Momo Kodama’s first ECM New Series album is a marvel, a mesmerizing journey from
the shimmering surfaces of Miroirs, Maurice Ravel’s piano cycle of
1904-45 to Olivier Messiaen’s Fauvette des jardins (written in 1970), a
late masterpiece of piano music from the visionary composer. Kodama’s insights
into Messiaen’s sound-world enable her to convey his religious feeling for
nature, for birdsong transfigured, through the compelling, insistent piano
figures, into spiritual utterance. Linking Ravel’s valley of the bells and
Messiaen’s open sound field is Toru Takemitsu’s Rain Tree Sketch (1982),
music from the East informed by Western experiment, a Japanese reflection on
French music. “Its opening bars” writes Hans-Klaus Jungheinrich in the liner
notes, “evoke not only the rapturous crystalline chord progressions of Messiaen,
but also the flashing, glittering sophistication of Ravel.”
Kodama has a
personal perspective on dialogues of Orient and Occident. Born in Osaka, she
spent her early childhood in Germany, moving to France at 13 to become the
youngest student ever accepted at the Conservatoire national supérieur de
musique in Paris. Later there were studies with great pianists including Murray
Perahia, András Schiff, Vera Gornostaeva and Tatiana Nikolaïeva. At 19 Momo
Kodama was the Munich International Competition’s youngest prize
winner.
She has gone on to play with leading orchestra of Japan, Europe
and the US and worked with conductors including Seiji Ozawa, Kent Nagano, Roger
Norrington, Charles Dutoit, Eliahu Inbal, Valery Gergiev and Lawrence Foster.
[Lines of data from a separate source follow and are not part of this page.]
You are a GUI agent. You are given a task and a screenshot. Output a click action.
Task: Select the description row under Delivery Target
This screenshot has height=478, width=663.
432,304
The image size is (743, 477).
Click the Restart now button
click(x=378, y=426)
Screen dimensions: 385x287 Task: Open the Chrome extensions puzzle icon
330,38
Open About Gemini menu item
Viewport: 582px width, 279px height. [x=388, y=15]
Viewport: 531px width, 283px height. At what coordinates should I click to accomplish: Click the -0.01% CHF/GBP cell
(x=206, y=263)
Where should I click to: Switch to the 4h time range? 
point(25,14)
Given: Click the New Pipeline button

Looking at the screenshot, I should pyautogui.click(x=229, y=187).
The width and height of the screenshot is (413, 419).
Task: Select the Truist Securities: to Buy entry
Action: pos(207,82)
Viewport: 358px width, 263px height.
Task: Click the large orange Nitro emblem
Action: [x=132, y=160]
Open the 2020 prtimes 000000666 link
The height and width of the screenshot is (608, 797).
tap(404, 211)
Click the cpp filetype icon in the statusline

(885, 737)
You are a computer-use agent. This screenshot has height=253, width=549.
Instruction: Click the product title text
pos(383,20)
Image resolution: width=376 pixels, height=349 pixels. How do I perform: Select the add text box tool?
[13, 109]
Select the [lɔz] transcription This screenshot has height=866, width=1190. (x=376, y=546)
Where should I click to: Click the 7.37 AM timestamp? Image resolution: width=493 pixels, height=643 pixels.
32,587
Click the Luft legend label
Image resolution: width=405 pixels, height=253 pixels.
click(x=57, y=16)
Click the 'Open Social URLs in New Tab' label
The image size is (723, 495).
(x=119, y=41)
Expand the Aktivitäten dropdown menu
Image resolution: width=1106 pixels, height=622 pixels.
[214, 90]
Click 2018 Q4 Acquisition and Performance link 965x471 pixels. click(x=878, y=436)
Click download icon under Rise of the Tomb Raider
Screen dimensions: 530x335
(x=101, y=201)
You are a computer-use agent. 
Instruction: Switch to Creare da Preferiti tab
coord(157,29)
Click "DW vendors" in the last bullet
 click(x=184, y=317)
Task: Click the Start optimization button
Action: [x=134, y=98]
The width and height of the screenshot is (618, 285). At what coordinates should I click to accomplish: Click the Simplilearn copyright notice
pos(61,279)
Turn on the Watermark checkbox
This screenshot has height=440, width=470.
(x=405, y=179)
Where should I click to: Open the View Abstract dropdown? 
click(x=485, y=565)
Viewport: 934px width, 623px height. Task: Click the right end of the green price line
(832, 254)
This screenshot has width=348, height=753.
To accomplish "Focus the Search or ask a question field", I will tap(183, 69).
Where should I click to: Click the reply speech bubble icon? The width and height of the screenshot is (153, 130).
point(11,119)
Her chamber music partners include Steven Isserlis, Rohan de Saram, Renaud
Capucon, Augustin Dumay and Jörg Widmann. Momo and sister Mari Kodama,
meanwhile, form a piano duo that plays the core repertoire and premieres new
works.
Momo Kodama’s recital repertoire reaches from Bach to the
avant-garde. A major part of her performance schedule is dedicated to
contemporary music, and Messiaen has been a special focus. In 2002, on the 10th
anniversary of Messiaen's death, she performed his Turangalîla Symphony, Les
Visions de l'Amen with her sister Mari, and Les vingt regards sur
l'enfant-Jésus in a series of highly successful concerts. In the Messiaen
centenary year 2008 she received awards in Japan for a concert series dedicated
to the composer. At the Festival La Roque d'Antheréon 2006, at the urging of
Yvonne Loriod-Messiaen, she premiered, with Isabelle Faust, Messiaen's
Fantasie for violin and piano, a piece written in 1933 but never
previously performed. Her recordings of the Vingt regards sur
l’enfant-Jésus and the Catalogue d’Oiseaux for Triton, received high
critical acclaim. In 2008 she commissioned Toshio Hosokawa’s Stunden
Blumen, a work with the same instrumentation as Messiaen’s Quatuor pour
la fin du temps, and performed both pieces at festivals in Lucerne, Paris,
Hamburg and Vienna.
A number of composers have written works for Kodama.
She is also the dedicatee of works including Lichtstudie 3 by Jörg
Widmann, which she premiered at the Lucerne Festival, and Echo by Ichiro
Nodaira, which was composed for Momo and Mari Kodama.